The Benefits of CO2 Laser Resurfacing: Reasons Why It’s the Best for Skin Rejuvenation

Updated on June 24, 2023, by Don Mehrabi

Many people start their skincare journey with cosmetic products. They’re easy to use, have tolerable or no side effects, and make us feel good overall. However, they take time to work and address only mild skin issues. Additionally, some become ineffective when the skin changes faster than you can treat it.

c02 laser benefits

People serious about their skin health often come to a point when they start considering an in-office procedure. One of the most sought-after is CO2 laser skin resurfacing and for a number of good reasons. This article discusses the benefits of CO2 laser treatment.
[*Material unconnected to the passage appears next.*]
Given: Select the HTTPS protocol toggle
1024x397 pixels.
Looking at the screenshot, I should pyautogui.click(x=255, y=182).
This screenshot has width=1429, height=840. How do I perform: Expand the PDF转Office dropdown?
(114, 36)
It also explains how CO2 laser resurfacing works and what to expect from the process.

CO2 Laser Skin Resurfacing—What Is It, and How Does It Work?

Understanding how the treatment works requires knowledge about lasers and their effects on the skin. Simply put, lasers are powerful, narrow-spectrum light beams. In dermatology, carbon dioxide laser, aka “CO2 laser,” is invisible, far-infrared light with a length of 10,600 nanometers generated from carbon dioxide. Water molecules selectively and highly absorb light of such a wavelength.
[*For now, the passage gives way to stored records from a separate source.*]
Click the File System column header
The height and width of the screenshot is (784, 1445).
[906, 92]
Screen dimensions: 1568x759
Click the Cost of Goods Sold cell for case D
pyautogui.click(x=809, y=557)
The epidermis—the topmost layer of the skin—is sensitive to CO2 laser beams. When CO2 lasers hit the skin, the energy heats up and vaporizes epidermal water molecules and, with them, the epidermal cells. In the hands of a skilled laser dermatologist, CO2 lasers can strip off the epidermis with minimal damage to underlying tissues. The CO2 laser is an ablative laser because it removes the skin’s superficial layers.

The following events occur after CO2 laser treatment: 

  • Removing the epidermis takes away its imperfections. They include wrinkles, rough areas, pigmentation problems, and superficial scars. 
  • The intense laser heat burns away damaged collagen strands and contracts loose collagenous tissue. 
  • Stripping off the skin’s top surface alerts the immune system and stimulates inflammatory processes. These events lead to the release of substances that induce the body’s natural repair mechanisms. During the healing process, the epidermal cells grow back and the skin produces more collagen. The deeper skin layers also undergo repair and renewal.
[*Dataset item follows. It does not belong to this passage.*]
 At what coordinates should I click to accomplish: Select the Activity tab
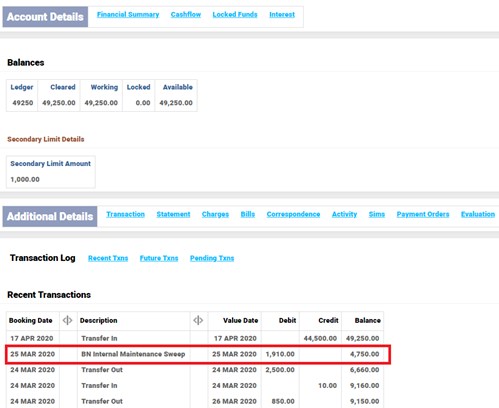click(x=344, y=214)
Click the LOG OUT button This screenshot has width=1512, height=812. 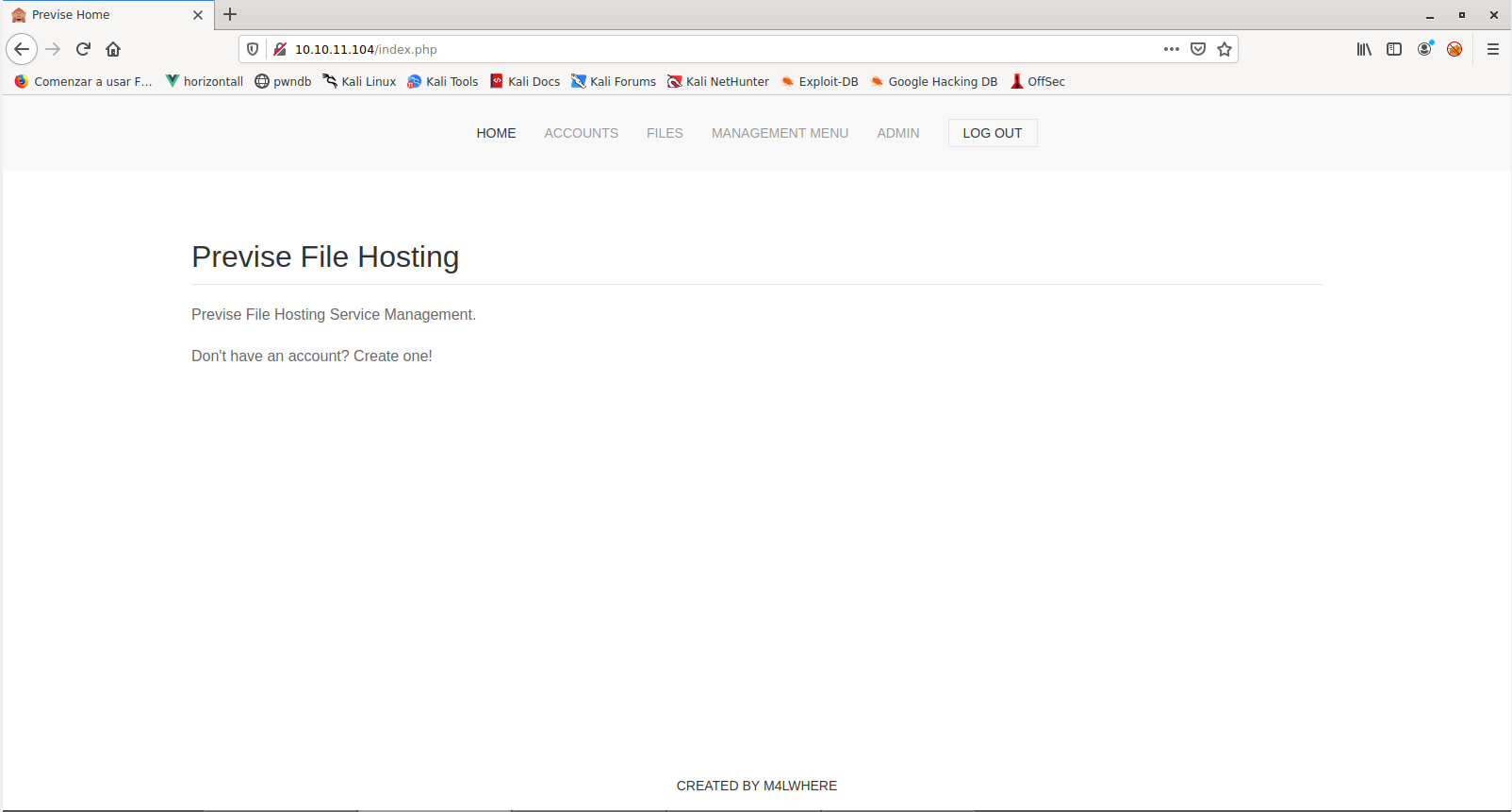click(992, 133)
So at the end of your recovery, you’ll notice the following changes:

  • The superficial blemishes are gone, while the deep ones are significantly reduced.
  • The treated area becomes smoother as the new epidermis replaces the old one. 
  • The skin is tighter and firmer due to the contraction and enhanced formation of collagen.

Overall, you get younger-looking, more even-toned skin that you can’t have from years of applying cosmetic products alone.

c02 laser resurfacing benefits

What Is the Difference Between Fractional and Non-Fractional CO2 Laser Treatment?

Fractional CO2 laser treatment exposes your skin to small, thin columns of laser light instead of wide beams. One pass of the equipment creates multiple micro-sized injuries rather than one continuous area of damaged skin tissue. Fractional lasers reduce heat injury to the skin and its side effects. They also produce multiple mini-repair sites, so recovery is usually faster.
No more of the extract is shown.